Exercise material:
________
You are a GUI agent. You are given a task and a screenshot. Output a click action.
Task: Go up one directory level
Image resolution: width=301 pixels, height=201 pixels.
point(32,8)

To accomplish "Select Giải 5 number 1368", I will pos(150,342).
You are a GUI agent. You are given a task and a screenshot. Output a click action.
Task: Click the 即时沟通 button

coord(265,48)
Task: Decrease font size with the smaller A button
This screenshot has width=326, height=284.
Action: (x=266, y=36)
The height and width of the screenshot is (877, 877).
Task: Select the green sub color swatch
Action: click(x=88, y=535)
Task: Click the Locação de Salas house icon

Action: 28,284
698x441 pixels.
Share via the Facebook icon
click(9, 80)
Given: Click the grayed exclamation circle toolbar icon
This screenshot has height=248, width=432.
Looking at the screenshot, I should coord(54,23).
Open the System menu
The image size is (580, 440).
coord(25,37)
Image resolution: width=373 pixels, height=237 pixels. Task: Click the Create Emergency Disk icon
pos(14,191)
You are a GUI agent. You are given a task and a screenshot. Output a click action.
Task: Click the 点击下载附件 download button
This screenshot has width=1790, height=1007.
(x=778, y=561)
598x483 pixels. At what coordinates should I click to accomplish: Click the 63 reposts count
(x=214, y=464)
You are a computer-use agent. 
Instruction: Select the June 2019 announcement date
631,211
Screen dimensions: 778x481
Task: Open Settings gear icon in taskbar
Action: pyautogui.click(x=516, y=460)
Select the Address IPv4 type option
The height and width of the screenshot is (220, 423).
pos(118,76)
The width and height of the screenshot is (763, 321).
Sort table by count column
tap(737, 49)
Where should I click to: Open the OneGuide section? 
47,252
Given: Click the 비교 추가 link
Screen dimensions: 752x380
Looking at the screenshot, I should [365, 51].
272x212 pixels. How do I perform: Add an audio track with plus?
________
Your instructions:
Could you repeat the whole listing with "GUI agent" swapped for "screen-control agent" throughout and every other character left unchanged?

Written solution:
You are a screen-control agent. You are given a task and a screenshot. Output a click action.
Task: Go up one directory level
Image resolution: width=301 pixels, height=201 pixels.
point(32,8)

To accomplish "Select Giải 5 number 1368", I will pos(150,342).
You are a screen-control agent. You are given a task and a screenshot. Output a click action.
Task: Click the 即时沟通 button

coord(265,48)
Task: Decrease font size with the smaller A button
This screenshot has width=326, height=284.
Action: (x=266, y=36)
The height and width of the screenshot is (877, 877).
Task: Select the green sub color swatch
Action: click(x=88, y=535)
Task: Click the Locação de Salas house icon

Action: 28,284
698x441 pixels.
Share via the Facebook icon
click(9, 80)
Given: Click the grayed exclamation circle toolbar icon
This screenshot has height=248, width=432.
Looking at the screenshot, I should coord(54,23).
Open the System menu
The image size is (580, 440).
coord(25,37)
Image resolution: width=373 pixels, height=237 pixels. Task: Click the Create Emergency Disk icon
pos(14,191)
You are a screen-control agent. You are given a task and a screenshot. Output a click action.
Task: Click the 点击下载附件 download button
This screenshot has width=1790, height=1007.
(x=778, y=561)
598x483 pixels. At what coordinates should I click to accomplish: Click the 63 reposts count
(x=214, y=464)
You are a computer-use agent. 
Instruction: Select the June 2019 announcement date
631,211
Screen dimensions: 778x481
Task: Open Settings gear icon in taskbar
Action: pyautogui.click(x=516, y=460)
Select the Address IPv4 type option
The height and width of the screenshot is (220, 423).
pos(118,76)
The width and height of the screenshot is (763, 321).
Sort table by count column
tap(737, 49)
Where should I click to: Open the OneGuide section? 
47,252
Given: Click the 비교 추가 link
Screen dimensions: 752x380
Looking at the screenshot, I should [365, 51].
272x212 pixels. How do I perform: Add an audio track with plus?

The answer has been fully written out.